# Weight of a yearling



## Kaiwei (Oct 5, 2020)

Hi folks!

Just wondering what the average weight of a female Stimson's Python yearling should be....

Because my little girl started late with feeding and is more on the small side so far....


----------



## Sdaji (Oct 6, 2020)

It literally varies more than an order of magnitude. Some people don't have them much larger than hatchlings, others have them adult size at a year of age.


----------



## Kaiwei (Oct 6, 2020)

Ok, thanks for the reply! 
She is 14 months old and only weights 25g.
So it seems that doesn't is an issue.... 
Well, than let's look how long it takes to get her to breeding weight.... We'll see.... 
What leads me to my other question :
What is a good breeding weight for her?


----------



## Sdaji (Oct 6, 2020)

You're either in the northern hemisphere or wrong about her age.

25g is far enough away from the centre of the spectrum to be at least mildly concerning for a 14 month old.

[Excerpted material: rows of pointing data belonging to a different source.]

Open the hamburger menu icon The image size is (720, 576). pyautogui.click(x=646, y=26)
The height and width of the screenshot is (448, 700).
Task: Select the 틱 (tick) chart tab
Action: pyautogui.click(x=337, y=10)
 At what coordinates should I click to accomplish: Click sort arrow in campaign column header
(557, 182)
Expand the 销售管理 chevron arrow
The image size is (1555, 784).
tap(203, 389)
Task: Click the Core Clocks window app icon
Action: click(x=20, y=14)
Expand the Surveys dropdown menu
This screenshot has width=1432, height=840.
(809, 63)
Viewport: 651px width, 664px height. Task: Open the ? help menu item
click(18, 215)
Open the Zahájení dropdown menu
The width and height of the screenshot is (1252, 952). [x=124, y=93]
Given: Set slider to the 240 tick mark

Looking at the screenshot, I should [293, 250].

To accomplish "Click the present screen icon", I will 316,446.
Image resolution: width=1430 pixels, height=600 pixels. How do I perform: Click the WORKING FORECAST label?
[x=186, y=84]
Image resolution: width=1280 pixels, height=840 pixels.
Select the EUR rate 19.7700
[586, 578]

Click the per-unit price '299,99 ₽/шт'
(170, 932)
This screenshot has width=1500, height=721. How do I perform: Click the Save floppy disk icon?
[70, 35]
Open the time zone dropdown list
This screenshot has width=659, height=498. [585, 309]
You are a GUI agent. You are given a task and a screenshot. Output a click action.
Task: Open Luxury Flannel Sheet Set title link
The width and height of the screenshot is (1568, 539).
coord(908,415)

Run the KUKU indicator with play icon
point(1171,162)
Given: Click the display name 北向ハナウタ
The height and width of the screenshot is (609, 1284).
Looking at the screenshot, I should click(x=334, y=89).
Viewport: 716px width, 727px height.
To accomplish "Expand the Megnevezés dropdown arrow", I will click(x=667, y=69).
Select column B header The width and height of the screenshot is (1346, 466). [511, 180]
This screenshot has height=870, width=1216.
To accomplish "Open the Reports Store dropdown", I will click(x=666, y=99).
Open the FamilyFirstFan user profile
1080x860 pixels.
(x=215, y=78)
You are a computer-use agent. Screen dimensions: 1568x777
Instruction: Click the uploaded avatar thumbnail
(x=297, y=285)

What's the good breeding weight of a human woman? You could have two women of identical weight with one being obese and the other being underweight. If we assume she is of average height and typical bone structure we could make some better guesses, say, 55kg (give or take depending on race etc), but I know women who would be morbidly obese at 55kg and others who would be significantly underweight. It's common to quote breeding weights for snakes and you're welcome to google the usual figures, but it makes even less sense to use a raw mass figure as a yardstick for snakes than for humans. Experience will allow you to do it by eye, and using mass as your guide isn't useful. Obviously however you look at it, yours has a long way to go and breeding weight/size isn't something you need to worry about in the near future.


----------



## Kaiwei (Oct 6, 2020)

Well, there she is....! 
Age and weight are definatly right. 
Will see how her progress will be over the years. 
She's eating well now...


----------



## Susannah (Oct 6, 2020)

I don't think I weighed my guy when I got him - but I was told he was about a year (was a pet shop, so could be wrong!) He was about 60cm and as a guess, about 200g. 2 years later he's what I'd expect to be fully grown at just over a meter and about 350g. He is a picky eater though - only really feeds once a fortnight and often skips a meal or two before shedding without making up for it later on. He's happy though. Never nippy, sheds nicely in once piece, active and inquisitive.
[doublepost=1601987638,1601987527][/doublepost]She looks healthy - do you mean 250g?


----------



## Kaiwei (Oct 7, 2020)

Hi Susannah! 
Maybe i have to doublecheck my scale, but so far : *25 *grams, that's right!
She's about 30cm....and born in july 2019.


----------



## Susannah (Oct 7, 2020)

Wow! She really *is* tiny! She's not even close to being ready for breeding, really she's just a skinny baby still. I suppose it will depend on how well she'll eat and how quickly you'd like to get her there. I have heard some breeders like to feed-up to get them grown sooner, but it depends on so many things. The last thing you want is to over feed and cause constipation, so personally, I'd be going with a more natural feeding schedule. Though given how little she is, she's probably skipped a few too many meals and may appreciate a bigger meal more often?


----------



## Kaiwei (Oct 8, 2020)

I know she's not close to breeding. She's too young, that's obvious! 
I'll give her some more years of course! 
So that's why i've been wondering which weight she has to reach being big enough to produce a clutch without problems... 
I already feed her bigger meals and beeing careful not to overfeed her. 
Will see how it goes...


----------